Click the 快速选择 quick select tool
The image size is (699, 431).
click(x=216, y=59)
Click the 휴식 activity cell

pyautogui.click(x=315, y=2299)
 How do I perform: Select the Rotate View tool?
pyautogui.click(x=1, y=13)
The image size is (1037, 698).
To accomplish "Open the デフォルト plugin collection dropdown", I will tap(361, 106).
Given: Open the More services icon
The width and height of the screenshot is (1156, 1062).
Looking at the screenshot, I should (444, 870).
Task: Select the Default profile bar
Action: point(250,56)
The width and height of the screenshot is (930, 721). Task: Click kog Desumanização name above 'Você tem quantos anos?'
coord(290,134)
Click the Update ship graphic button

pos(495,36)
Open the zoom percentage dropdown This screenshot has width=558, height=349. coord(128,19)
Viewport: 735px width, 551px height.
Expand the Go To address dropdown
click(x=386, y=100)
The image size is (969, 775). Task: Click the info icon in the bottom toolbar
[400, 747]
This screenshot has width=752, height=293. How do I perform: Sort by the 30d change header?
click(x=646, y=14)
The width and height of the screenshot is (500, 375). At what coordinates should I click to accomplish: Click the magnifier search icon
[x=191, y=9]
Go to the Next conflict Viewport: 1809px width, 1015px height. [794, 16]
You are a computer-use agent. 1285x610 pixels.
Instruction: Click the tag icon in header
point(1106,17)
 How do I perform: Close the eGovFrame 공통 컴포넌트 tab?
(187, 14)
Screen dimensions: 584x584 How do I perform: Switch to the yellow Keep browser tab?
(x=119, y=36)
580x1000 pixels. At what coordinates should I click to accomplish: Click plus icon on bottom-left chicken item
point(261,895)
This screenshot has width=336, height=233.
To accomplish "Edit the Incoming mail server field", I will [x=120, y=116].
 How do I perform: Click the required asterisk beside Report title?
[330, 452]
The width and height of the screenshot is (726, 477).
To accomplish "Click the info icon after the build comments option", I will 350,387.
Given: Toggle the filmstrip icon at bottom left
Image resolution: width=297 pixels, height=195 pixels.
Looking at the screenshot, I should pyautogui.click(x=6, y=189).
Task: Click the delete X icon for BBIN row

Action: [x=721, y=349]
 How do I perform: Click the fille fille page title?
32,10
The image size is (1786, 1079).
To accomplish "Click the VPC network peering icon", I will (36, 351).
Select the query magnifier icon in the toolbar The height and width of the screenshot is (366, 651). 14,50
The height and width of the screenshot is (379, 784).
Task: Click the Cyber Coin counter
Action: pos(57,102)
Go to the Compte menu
******************************
Prompt: All of the material above should be printed again exactly as it is.

Solution:
Click the 快速选择 quick select tool
The image size is (699, 431).
click(x=216, y=59)
Click the 휴식 activity cell

pyautogui.click(x=315, y=2299)
 How do I perform: Select the Rotate View tool?
pyautogui.click(x=1, y=13)
The image size is (1037, 698).
To accomplish "Open the デフォルト plugin collection dropdown", I will tap(361, 106).
Given: Open the More services icon
The width and height of the screenshot is (1156, 1062).
Looking at the screenshot, I should (444, 870).
Task: Select the Default profile bar
Action: point(250,56)
The width and height of the screenshot is (930, 721). Task: Click kog Desumanização name above 'Você tem quantos anos?'
coord(290,134)
Click the Update ship graphic button

pos(495,36)
Open the zoom percentage dropdown This screenshot has width=558, height=349. coord(128,19)
Viewport: 735px width, 551px height.
Expand the Go To address dropdown
click(x=386, y=100)
The image size is (969, 775). Task: Click the info icon in the bottom toolbar
[400, 747]
This screenshot has width=752, height=293. How do I perform: Sort by the 30d change header?
click(x=646, y=14)
The width and height of the screenshot is (500, 375). At what coordinates should I click to accomplish: Click the magnifier search icon
[x=191, y=9]
Go to the Next conflict Viewport: 1809px width, 1015px height. [794, 16]
You are a computer-use agent. 1285x610 pixels.
Instruction: Click the tag icon in header
point(1106,17)
 How do I perform: Close the eGovFrame 공통 컴포넌트 tab?
(187, 14)
Screen dimensions: 584x584 How do I perform: Switch to the yellow Keep browser tab?
(x=119, y=36)
580x1000 pixels. At what coordinates should I click to accomplish: Click plus icon on bottom-left chicken item
point(261,895)
This screenshot has width=336, height=233.
To accomplish "Edit the Incoming mail server field", I will [x=120, y=116].
 How do I perform: Click the required asterisk beside Report title?
[330, 452]
The width and height of the screenshot is (726, 477).
To accomplish "Click the info icon after the build comments option", I will 350,387.
Given: Toggle the filmstrip icon at bottom left
Image resolution: width=297 pixels, height=195 pixels.
Looking at the screenshot, I should pyautogui.click(x=6, y=189).
Task: Click the delete X icon for BBIN row

Action: [x=721, y=349]
 How do I perform: Click the fille fille page title?
32,10
The image size is (1786, 1079).
To accomplish "Click the VPC network peering icon", I will (36, 351).
Select the query magnifier icon in the toolbar The height and width of the screenshot is (366, 651). 14,50
The height and width of the screenshot is (379, 784).
Task: Click the Cyber Coin counter
Action: pos(57,102)
Go to the Compte menu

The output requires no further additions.